Maura, for starters, who’d said she knew Cyn. Even said only once, even if her name did not register, it was a potential clue. And the monsters out there were more real now she’d seen Toother. She’d need an elephant gun to take one of him out.
The Lure was also a problem she was not sure she could beat.
Yup. Her brain kept serving up roadblocks.
Maybe she’d been a bit crazier after fleeing the Ghoul Lords than she had thought? As long as these guys did not want to cast her out, she’d stick with them. Plus, Maura needed her, had sort of adopted her. Cyn blinked into the campfire. Correction, she herself was human. Really.
Never forget that. A little bit of nanomachine did not make her non-human.
A few screeches made everyone look up.
“Rats,” one of the guards muttered. “Toother.”
The squealing came from the other side of the partly demolished wall. It was so dark there that she could see nothing except some debris from the train and the tops of cars.
“How does a nanodog that size get enough food from rats?” She nodded toward the wall.
Vargr bit off a chunk of whatever meat they were frying, chewed, and swallowed. “Not sure. Not just cans of soup though. Toother might be feeding but Orm went scouting too. He heard something, sensed something. The man may not be a biotechie, but he has that weird biotechie sense.”
“What weird sense?” Cyn hunched forward to spear a piece of meat from the frypan with a fork. If it was rat, she was determined not going to think about it… much. She bit down. Tasted meaty. Tough, but it was certainly food. Her stomach grumbled, reminding her of the lack of anything healthy and green it’d been given for ages.
That game reserve Rutger mentioned would have land you could grow crops on—once the Ghoul Lords were gone. If they ever did leave. Apples, oranges, lettuce, broccoli. She’d never thought she’d fantasize about eating broccoli.
“Orm can feel electronics and shit. The biotechies do too, only better. It’s how they see the nanomachines in our blood. Or so I was told. He’s been helping Thadd figure out the weapons the ghoul guards use.”
“Oh?” She turned the bone in her hand, squinted. Rather big for rat. The damn things must be growing. Was it evolutionary or something else? “You mean the thing we w
ere shot at with the day you found me?” She recalled the bolts sizzling past.
“Yep. Those. Fuckin’ evil. The few we’ve captured have Chinese writing on them. Not alien. Those came from us.”
“That’s startling news.” Voice dripping cultured honey, Rutger turned from where he’d been staring toward the source of the noises. He stepped over the suitcase and sat beside her on a cement block, gingerly, as if worried it’d crack under his weight.
Curiously, she heard and saw part of it crumble, the dust and pieces rolling out from under him. Dayum. Weightwatchers would love to sign him up.
He was on one side of her, and she had Vargr on the other. Sandwiched between them, she really felt tiny. It was strangely delicious. Her breath was sucked away. Whoah.
A little trapped, squeezed between two men, two beasters, she swiveled her gaze left, then right.
Breathing optional. With her eyes stuck wide, she waited for him to speak.
“Do you think their weapons are ours then?”
Rutger had spoken, again.
She looked down. His boots had skulls on them too. A match with hers.
“That’s the general thought.” Vargr waved his food toward Rutger as punctuation. “Gotta admire those GLs for taking up our stuff and using it against us. The Chinese must’ve brought those out as a last hope in the war.”
“Yeah.” Rutger frowned. “So we can adapt them too? Use them?”
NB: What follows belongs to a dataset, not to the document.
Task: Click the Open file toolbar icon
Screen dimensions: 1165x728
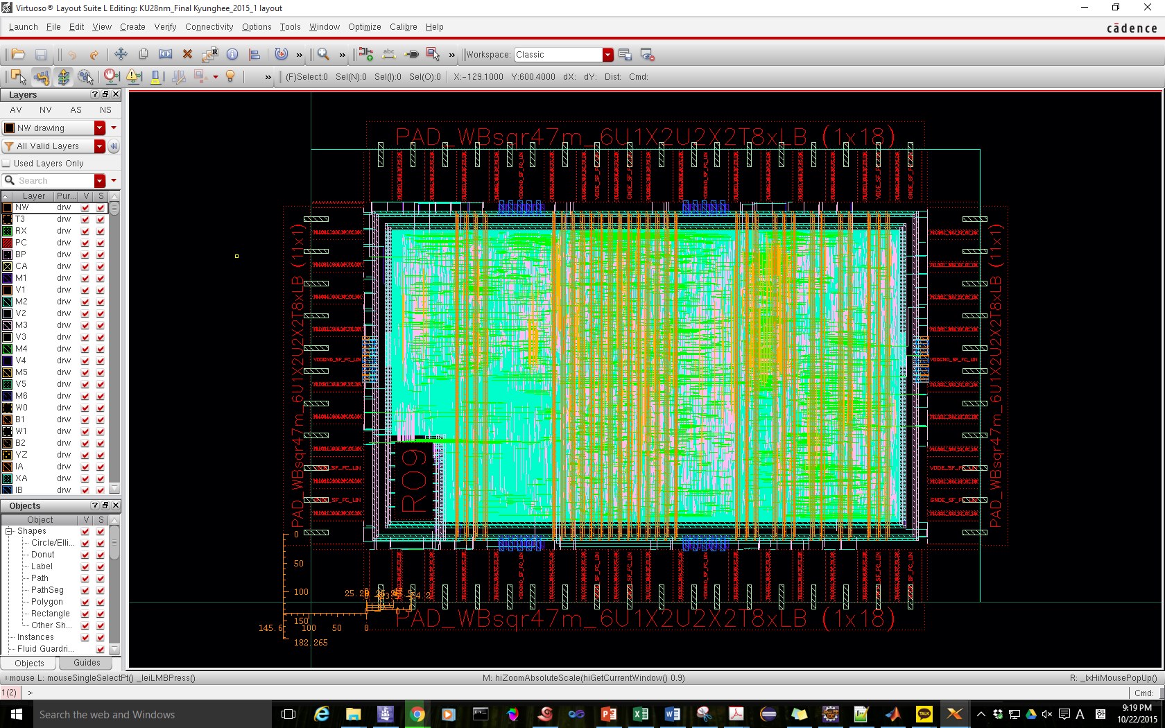Action: click(x=18, y=54)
“That’s the notion. Fucking good if we can. The battery packs run on something like lithium, but they go forever.”
“Huh. Has anyone tried drones since the war petered out?”
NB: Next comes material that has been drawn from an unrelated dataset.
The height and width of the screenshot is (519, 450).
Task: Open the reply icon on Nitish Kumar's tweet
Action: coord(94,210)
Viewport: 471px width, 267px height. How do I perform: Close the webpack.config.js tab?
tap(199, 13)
“No. You mean stick them together? Fire on them without us being there? Missiles would be better.” Vargr sounded wistful. “Drones and guns though, we could do that if the weight to power ratio was—”
Vargr was cut off by a crack and rumble as Toother burst through a gap with Orm still riding him and ducking as he leaped. More of the wall crumbled. After a quick wriggly shake, the nanodog leaped over the new rubble, landing on his forepaws and trotting toward them. In his mouth he carried some multi-legged creature that wriggled.